*** Opening of Extracted entries ***
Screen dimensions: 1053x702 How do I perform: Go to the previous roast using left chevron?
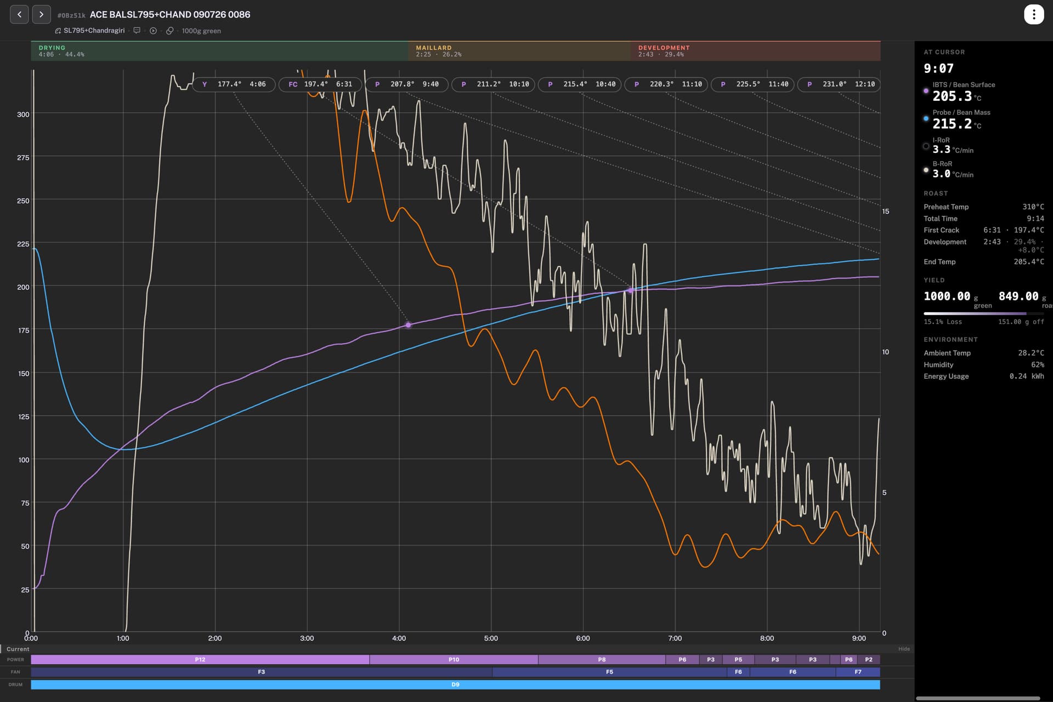[x=19, y=14]
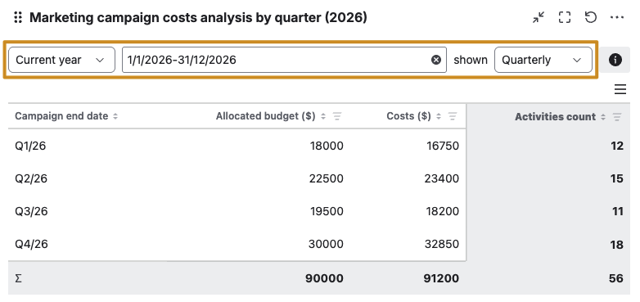Select the Q2/26 row
The image size is (640, 302).
point(319,178)
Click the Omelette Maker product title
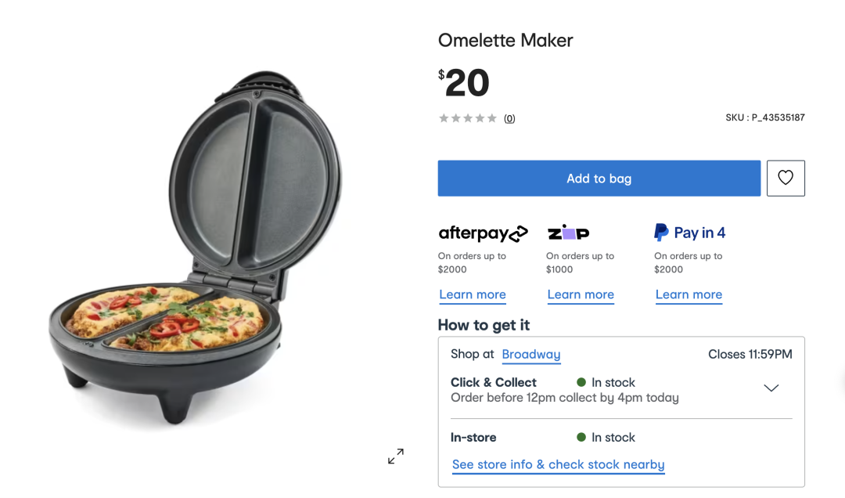 (505, 41)
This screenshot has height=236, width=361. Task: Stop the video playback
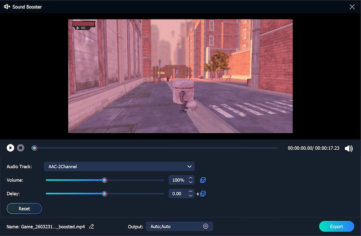[x=21, y=148]
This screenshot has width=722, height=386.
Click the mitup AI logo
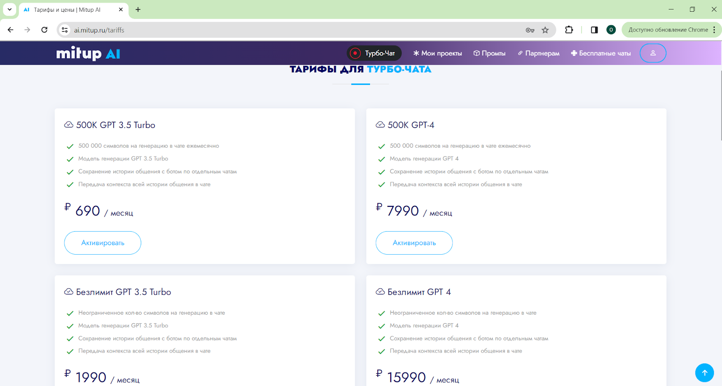pos(88,53)
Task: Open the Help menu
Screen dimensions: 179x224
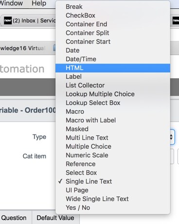Action: click(x=39, y=3)
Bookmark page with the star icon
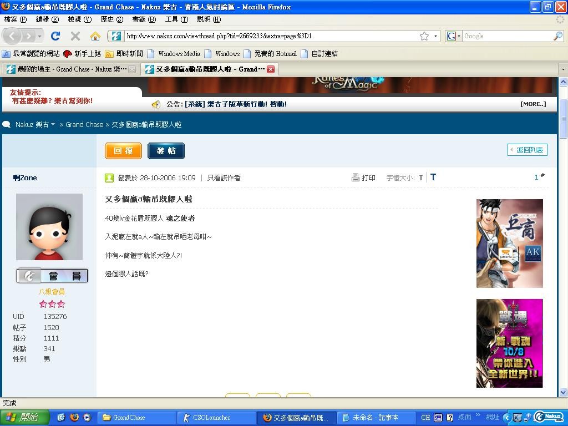This screenshot has height=426, width=568. [424, 36]
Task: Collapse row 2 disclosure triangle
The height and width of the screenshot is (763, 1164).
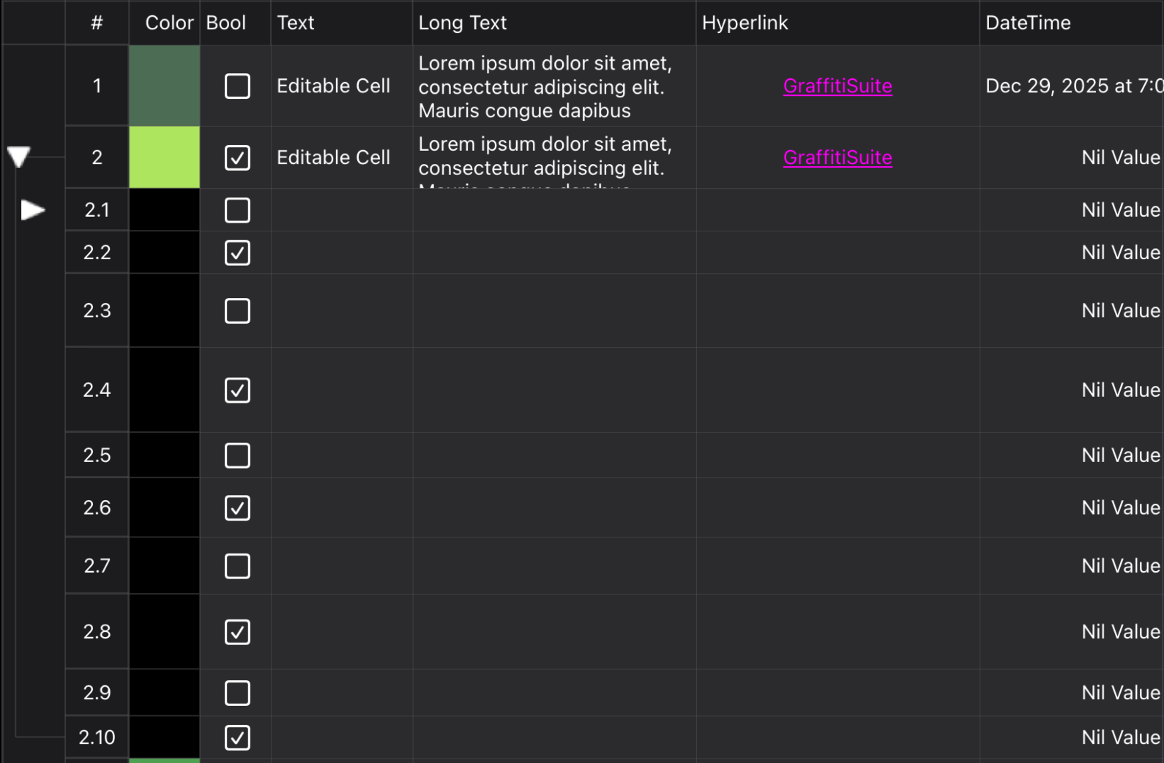Action: 18,157
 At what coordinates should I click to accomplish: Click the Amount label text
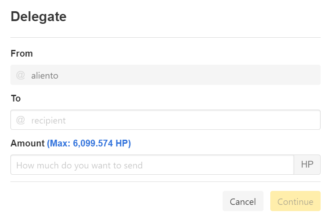(27, 143)
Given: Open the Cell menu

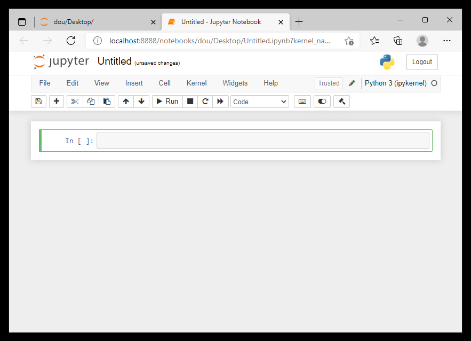Looking at the screenshot, I should 164,83.
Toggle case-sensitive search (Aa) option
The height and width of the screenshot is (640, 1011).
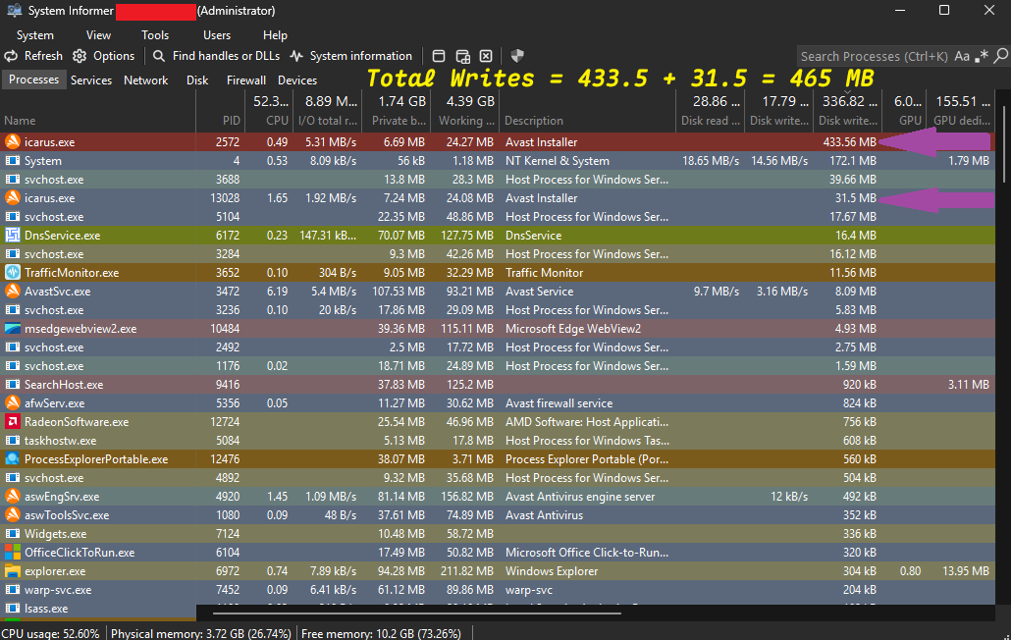point(962,56)
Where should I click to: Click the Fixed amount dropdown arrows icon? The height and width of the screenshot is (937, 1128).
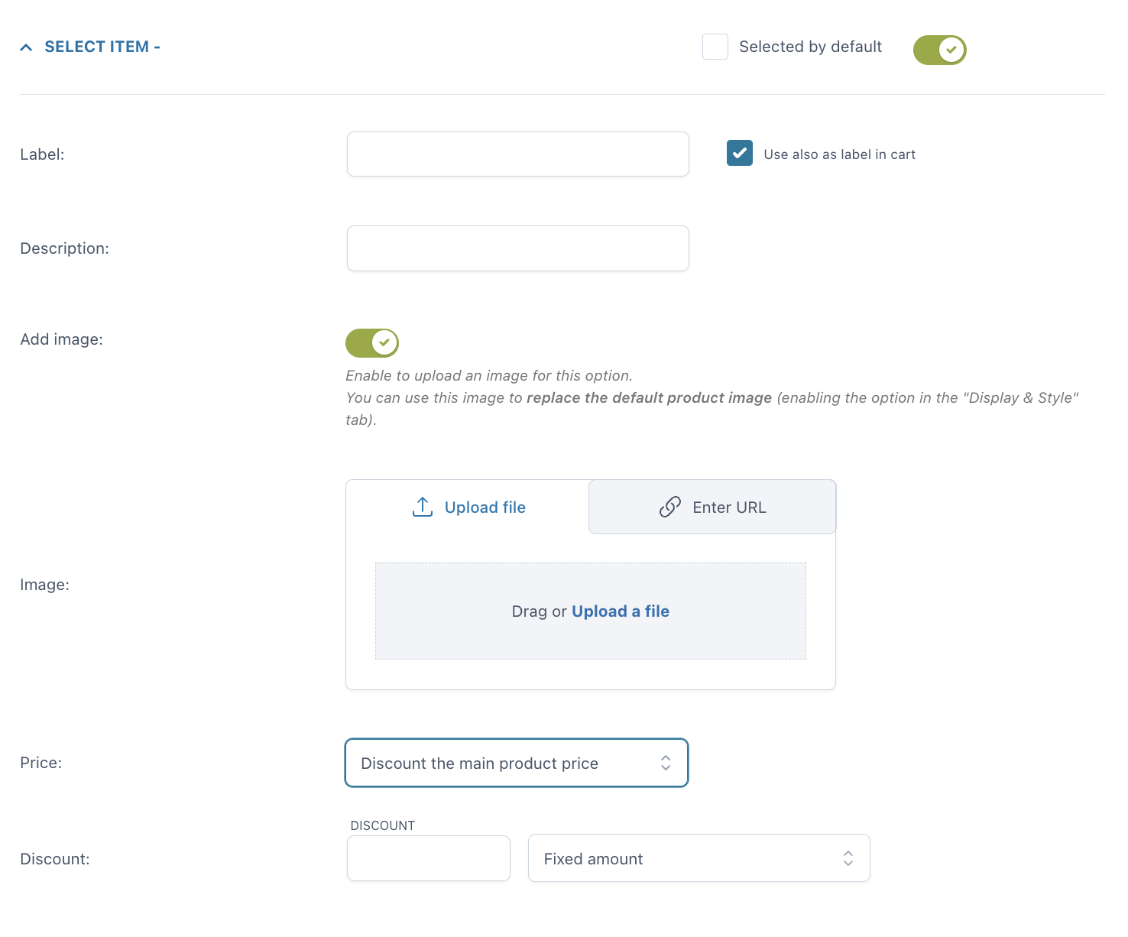tap(848, 858)
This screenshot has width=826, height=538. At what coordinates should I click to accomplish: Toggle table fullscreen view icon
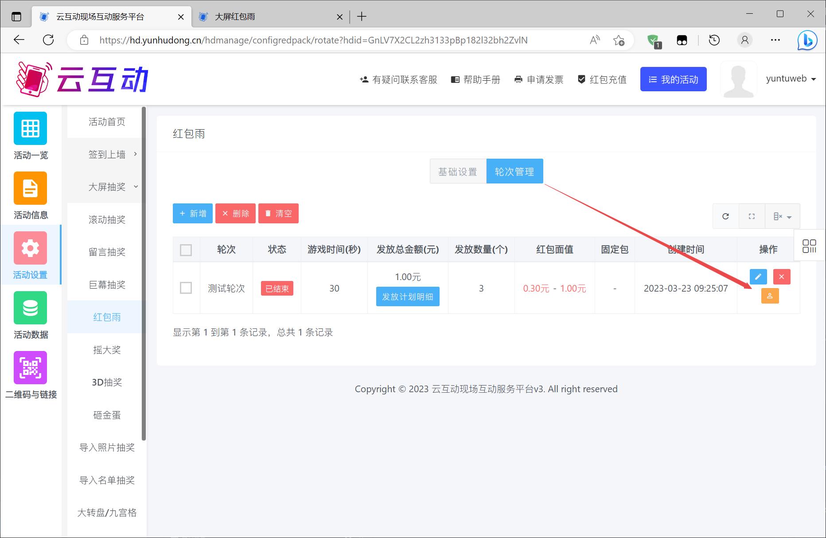(x=752, y=216)
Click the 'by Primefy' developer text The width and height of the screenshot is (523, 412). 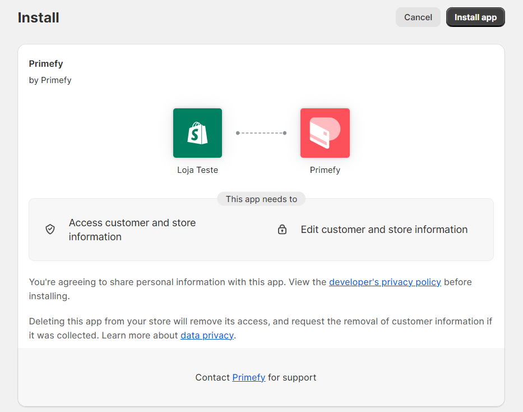pyautogui.click(x=50, y=80)
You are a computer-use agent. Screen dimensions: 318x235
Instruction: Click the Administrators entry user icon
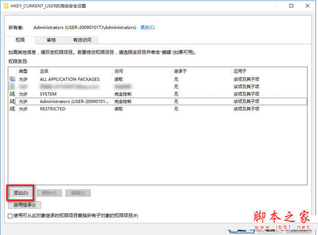(x=12, y=101)
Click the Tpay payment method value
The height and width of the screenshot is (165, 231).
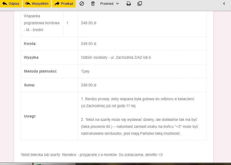(x=85, y=71)
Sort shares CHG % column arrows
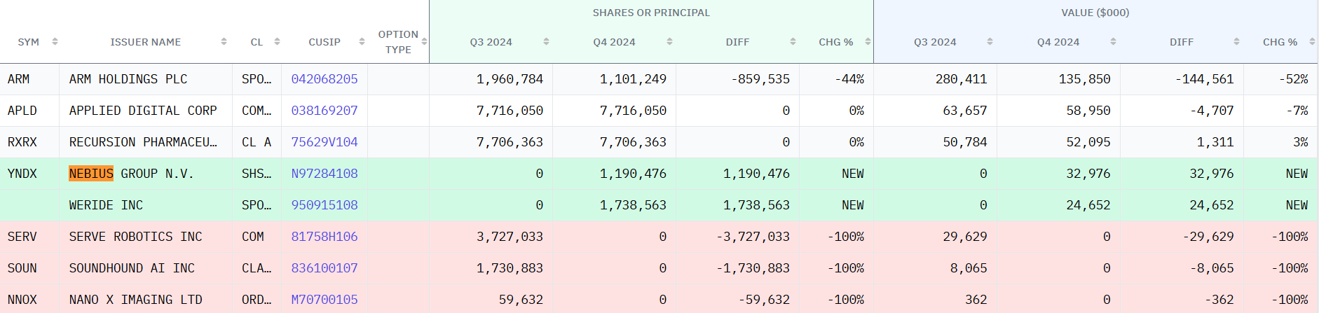The image size is (1319, 313). click(868, 42)

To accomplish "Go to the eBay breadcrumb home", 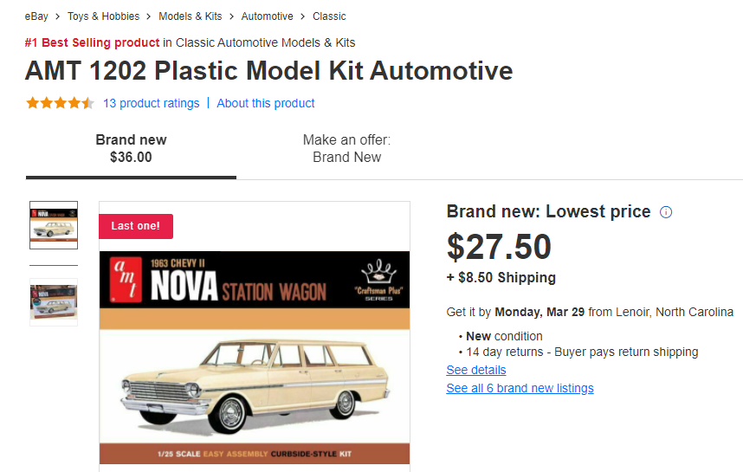I will [x=36, y=16].
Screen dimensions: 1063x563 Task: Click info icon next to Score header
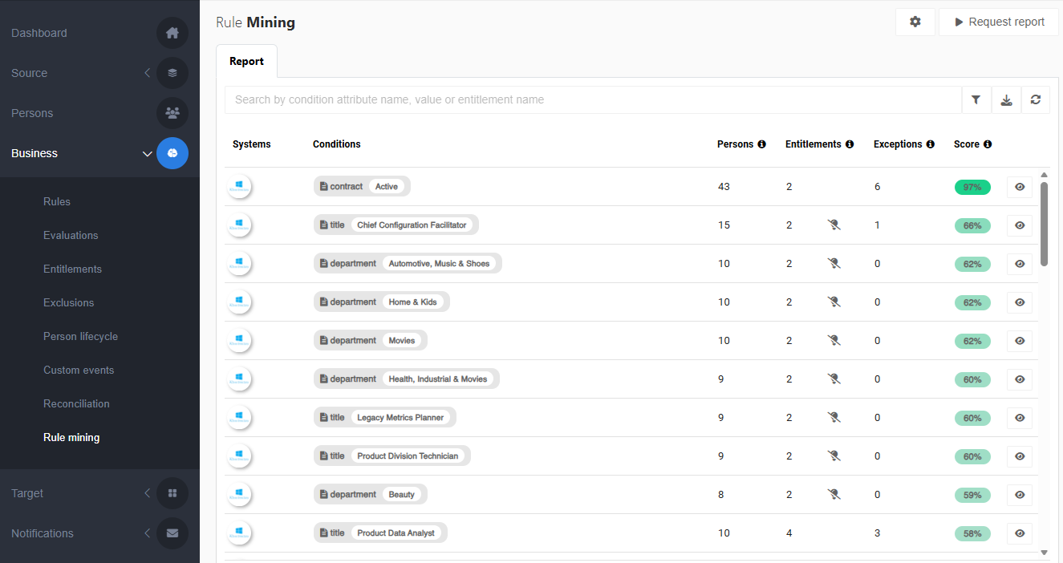[988, 144]
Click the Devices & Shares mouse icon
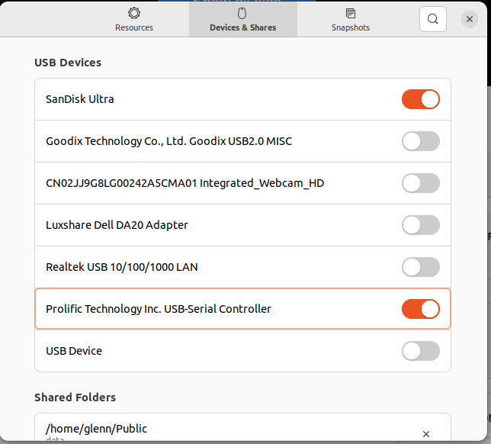The image size is (491, 444). click(242, 13)
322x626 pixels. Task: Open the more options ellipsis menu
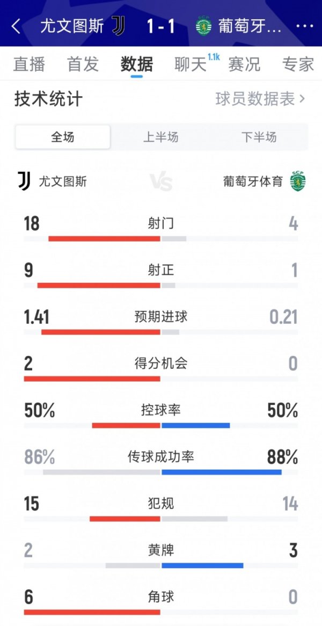click(x=305, y=26)
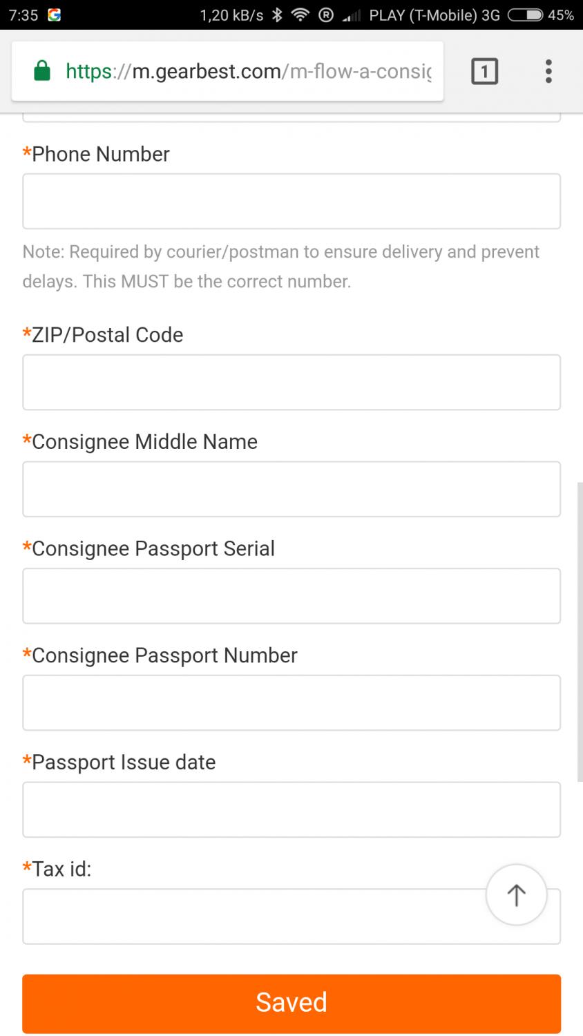Viewport: 583px width, 1036px height.
Task: Tap the Google notification icon in status bar
Action: (x=55, y=15)
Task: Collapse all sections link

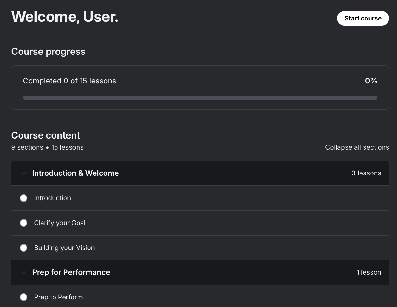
*** Close of Extracted entries ***
§ **What to produce**
Go through the material and copy each line that contains "Collapse".

§ **Answer section**
Task: Collapse row 2 disclosure triangle
Task: Collapse all sections link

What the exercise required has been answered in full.